Infractions aux droits de la propriété intellectuelle

Sans rentrer dans le détail d'un sujet fort complexe dont j'avais détaillé quelques-uns des arcanes dans cette série d'articles sur ACTA, il existe une grande variété de situations parmi les médicaments contrefaisants. Il faut par exemple déjà distinguer les différentes infractions aux différents droits de la propriété intellectuelle : Certains des médicaments saisis étaient ainsi des copies - de plus ou moins bonne qualité - de médicaments tandis que d'autres étaient tout simplement de "faux médicaments" avec une composition différente des médicaments originaux.

Il n’est pas anodin queselon l’OCDE, 75 % des contrefaçons de médicaments proviennent d’Inde, un pays qui a décidé de ne pas se soumettre à la protection des brevets en matière de médicaments, et qui se trouve par ailleurs être un des sous-traitants majeurs des grands laboratoires du monde développé...

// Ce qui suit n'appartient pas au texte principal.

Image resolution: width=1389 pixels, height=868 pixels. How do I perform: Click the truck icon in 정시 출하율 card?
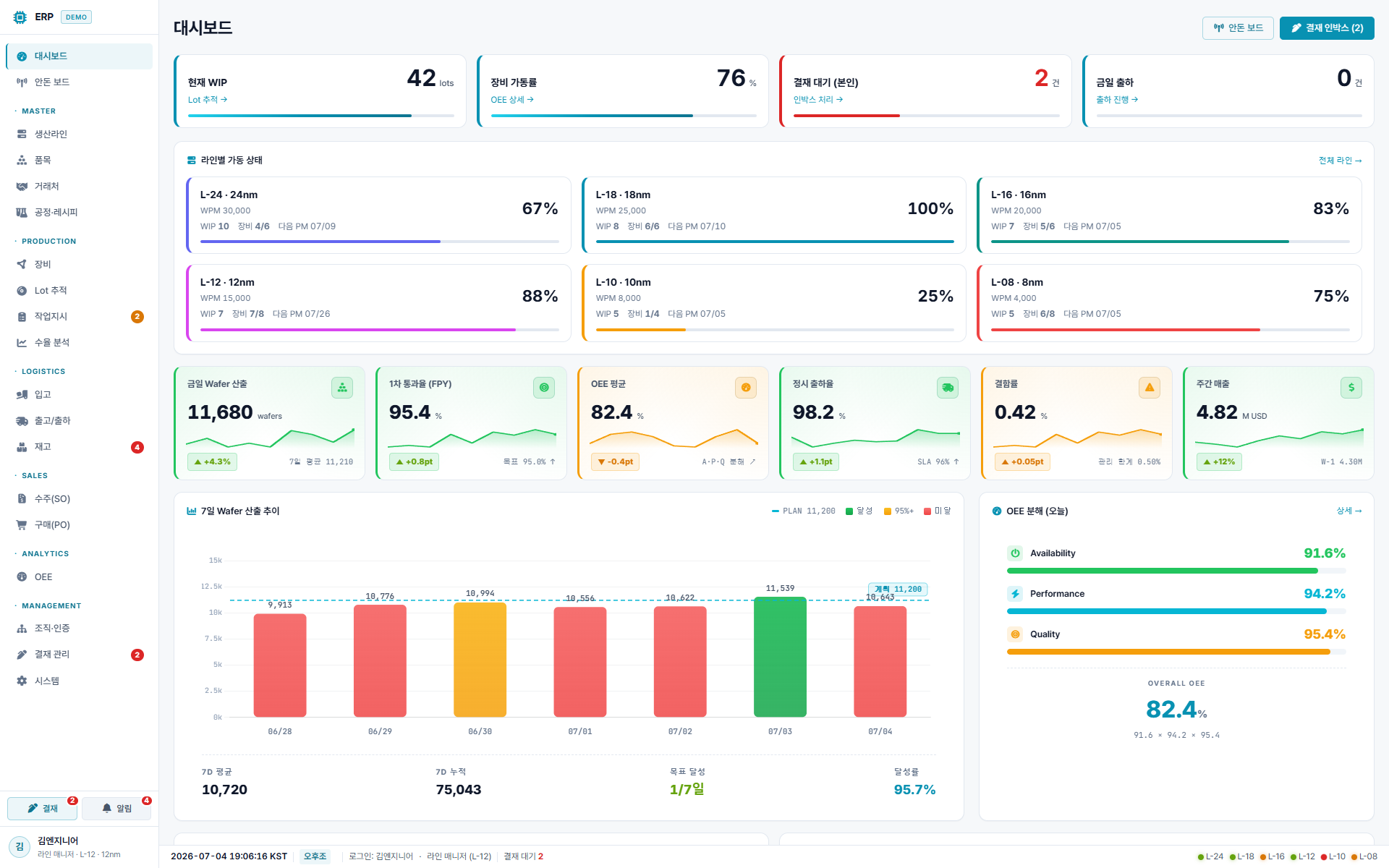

La question des médicaments hors AMM

Un autre problème plus complexe encore à résoudre est celui des médicaments ne disposant pas d'AMM en France, mais qui sont autorisés dans d'autres pays (aux Etats-Unis par exemple s'ils ont obtenus l'approbation de la Food and Drug Administration). Dans ce cas précis, même l'éventualité d'une prise en charge de l'Assurance maladie ne suffirait pas à enrayer le risque d'approvisionnement hors des circuits légaux.

Les solutions

Comme le souligne le Leem, (la fédération représentative des entreprises du médicament) et plus généralement les pharmaciens, il n'y a pas à ce jour de marché en ligne réglementé du médicament. Pour résumer : tout le monde peut peu ou prou acheter n'importe quoi à n'importe qui. La mise en place de pharmacies en ligne disposant d'un label d'identification propre à rassurer le consommateur pourrait déjà constituer une amorce de solution. Les pharmacies plaident bien sûr en toute logique pour un monopole réservé aux officinaux, ce qui est probablement la meilleure solution.